[Opening Records to process section]

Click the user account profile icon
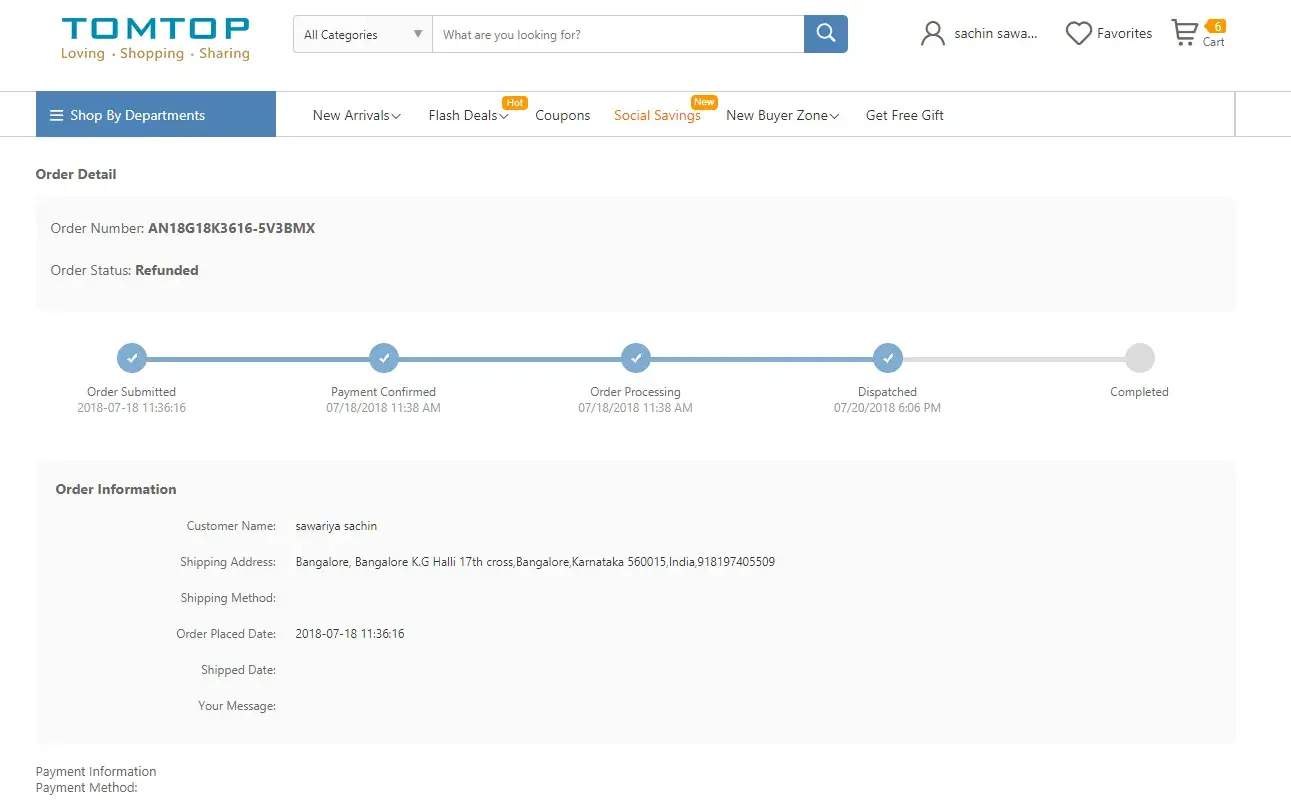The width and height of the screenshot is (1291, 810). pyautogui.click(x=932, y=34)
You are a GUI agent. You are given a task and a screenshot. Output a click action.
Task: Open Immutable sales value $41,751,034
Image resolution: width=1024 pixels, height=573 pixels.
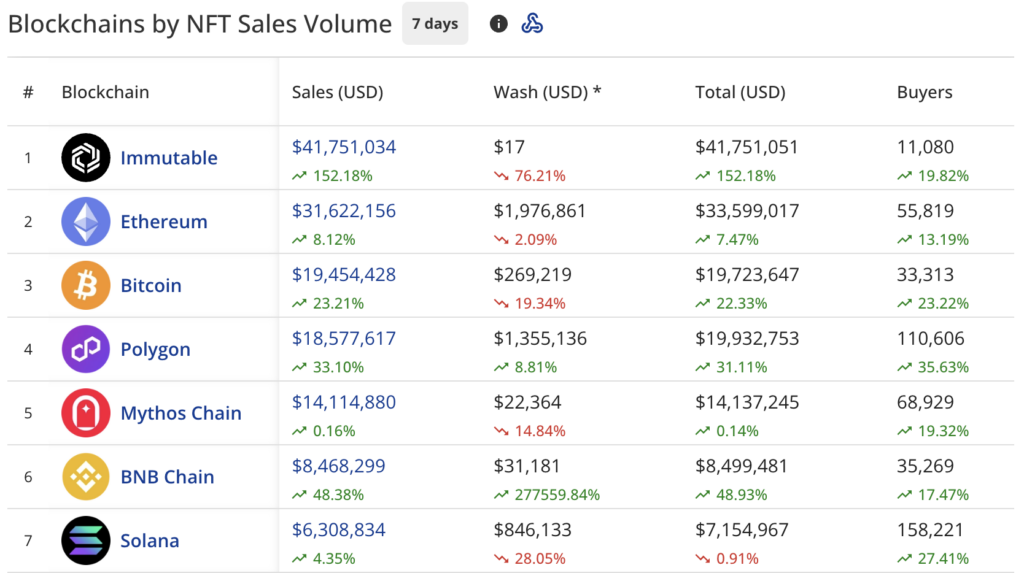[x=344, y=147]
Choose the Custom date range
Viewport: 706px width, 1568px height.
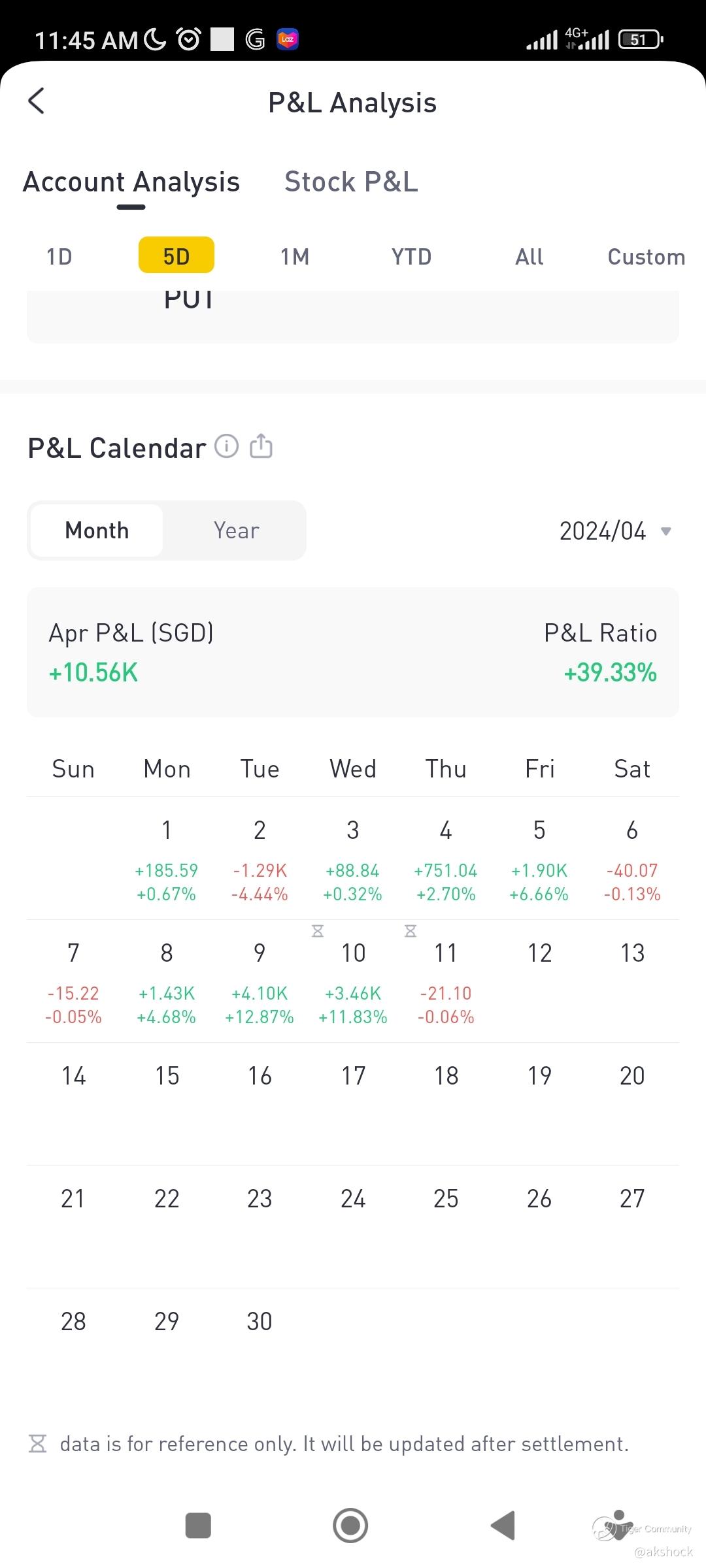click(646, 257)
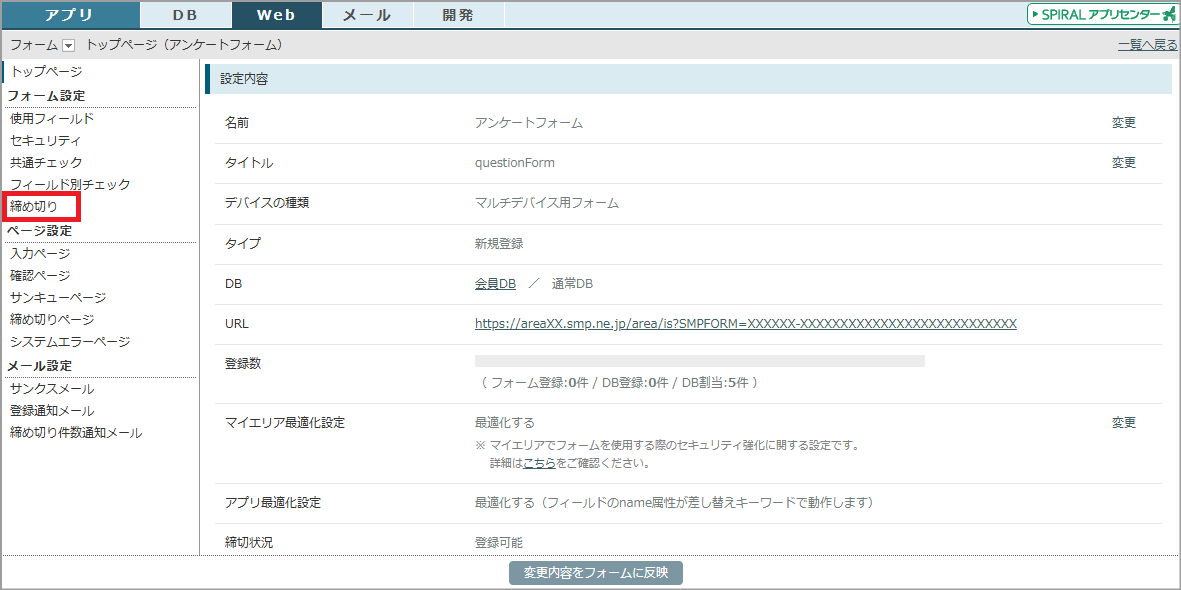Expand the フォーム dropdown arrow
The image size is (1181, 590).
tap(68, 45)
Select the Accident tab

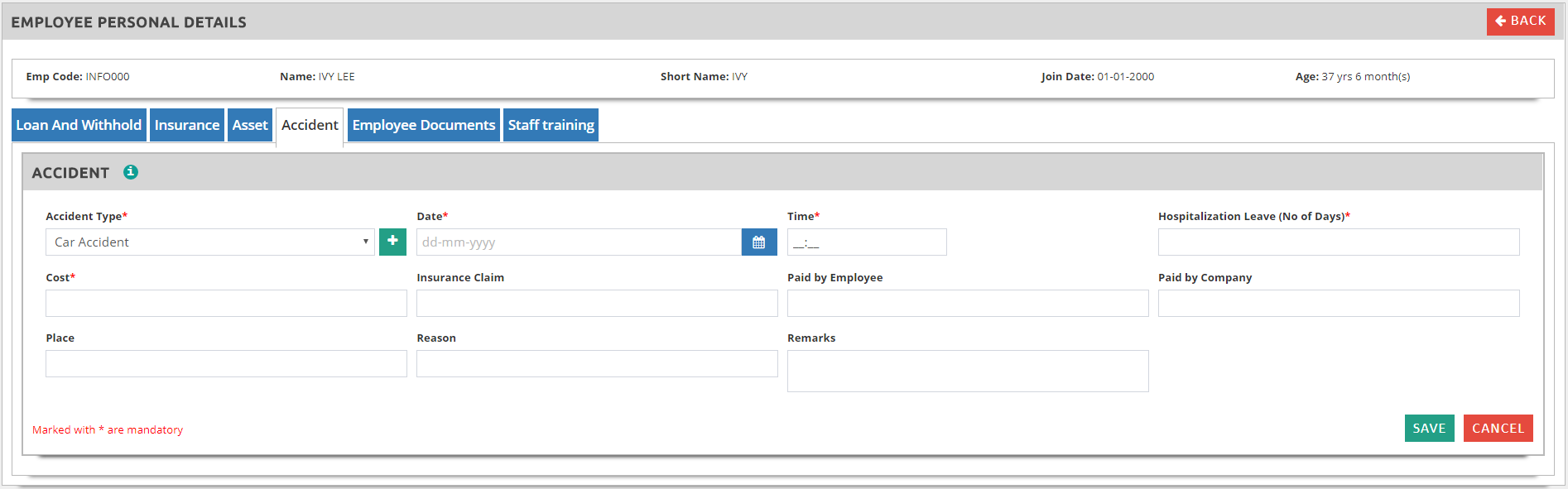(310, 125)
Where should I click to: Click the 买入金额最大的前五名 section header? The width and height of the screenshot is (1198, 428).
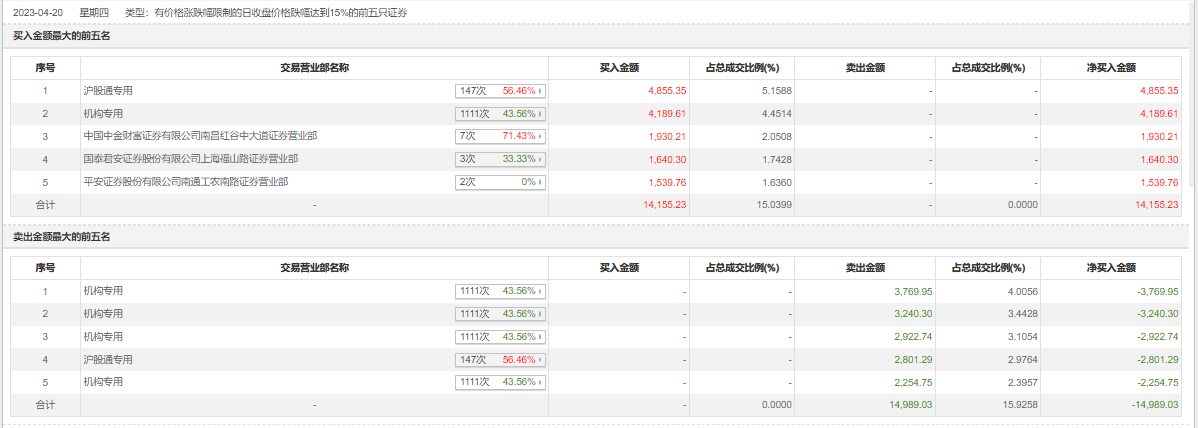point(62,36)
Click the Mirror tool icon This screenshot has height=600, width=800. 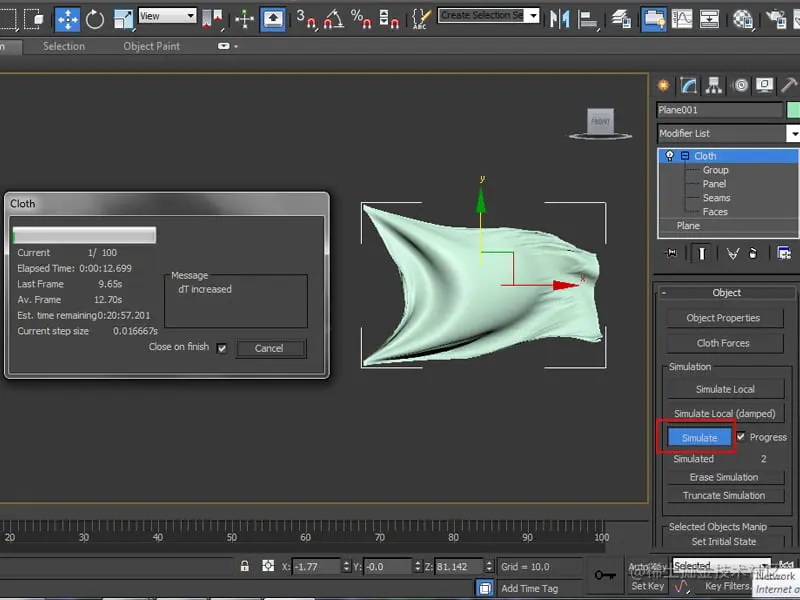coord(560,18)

[Closing Records to process section]

Requirement
What is needed is an exact retyping of the lines from the start of the data through the line with "Task: Open Immutable sales value $41,751,034", with both end lines kept and every picture left out.

Solved problem
Click the user account profile icon
The width and height of the screenshot is (1291, 810). pyautogui.click(x=932, y=34)
You are a GUI agent. You are given a task and a screenshot. Output a click action.
Task: Open Immutable sales value $41,751,034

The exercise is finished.